There’s a lot brewing in the tea industry these days, despite the economic downturn’s effect on sales. Most experts seem to feel this is a temporary fluctuation that will right itself as consumers’ financial prospects improve.
“Following 2 percent annual gains in 2008 and 2009, we expect to see an increase of 5 percent in 2010, followed by steadily rising annual percentage gains through 2014, when growth will again reach the double digits at 10 percent,” says Daniel Granderson of Packaged Facts, a consumer market-research company that recently published a study on the category. According to a recent report commissioned by The Nielsen Company, 43.9 percent of U.S. households purchased ready-to-drink (RTD) liquid teas at least once during the 52 weeks ending June 27, 2009; those households spent an average of $26.10 for the year on tea, a sign that the tide may already be turning.
In reviewing Datamonitor’s Product Launch Analytics database, director Tom Vierhile concludes that RTD tea trends will mirror the other beverage markets, including the growing popularity of antioxidants and other “better for you” ingredients such as super fruits and hemp; an emphasis on more sophisticated formulations such as varieties beyond black and green teas; and a move toward cleaner products, including those that do not contain high fructose corn syrup. There are also opportunities to deliver made-on-demand products through new technologies that make it easier for quick-service restaurants to offer the customer fresh-brewed beverages. QSR spoke with industry leaders for a look ahead, and on the opportunities in store.
A Cup of Sophistication
Traditionally, black tea has been the most popular flavor with U.S. tea drinkers. In fact, it represents 80 percent of the tea consumed in the country, according to Joe Simrany of the Tea Council of the USA. But he says there is evidence that consumer tastes are changing. “There are so many studies out now on tea, showing the different benefits of it, and each time that happens tea becomes more popular—and this is a coffee-drinking culture,” he says.

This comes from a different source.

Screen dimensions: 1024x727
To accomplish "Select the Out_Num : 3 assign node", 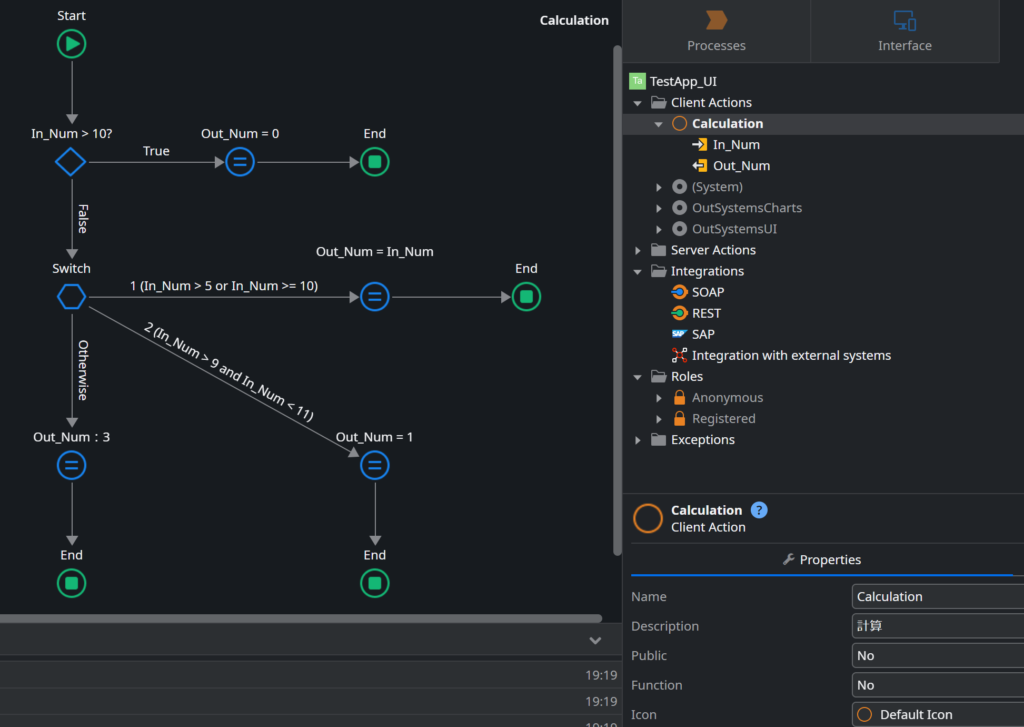I will tap(71, 464).
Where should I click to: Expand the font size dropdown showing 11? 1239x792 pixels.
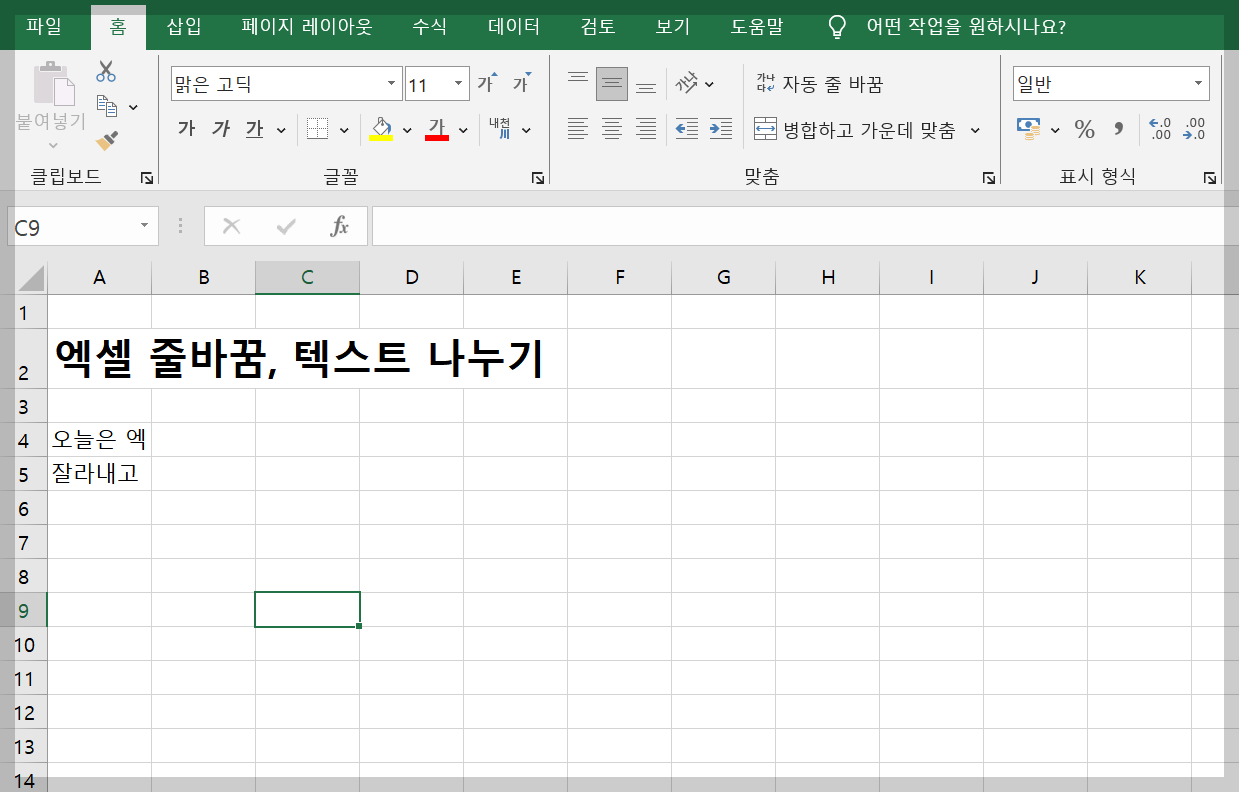tap(459, 83)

Simrany notes that white tea in particular is really popular. “It was very rare a few years ago,” he says. “In fact it was only produced in one area of one province of China for a very short season. Then the cosmetic industry made it popular by adding it to hand creams and other products, touting the antioxidant benefits.” Green tea, he says, remains as a hot varietal, driven mostly by its health benefits and the fact that science favors it.
Quality is another key factor. Tazo teas have built a loyal following based on the promise that each of the tea blends uses the most authentic, highest quality tea leaves and botanicals from 29 countries around the world, says Kevin Lee, a public relations representative for the line.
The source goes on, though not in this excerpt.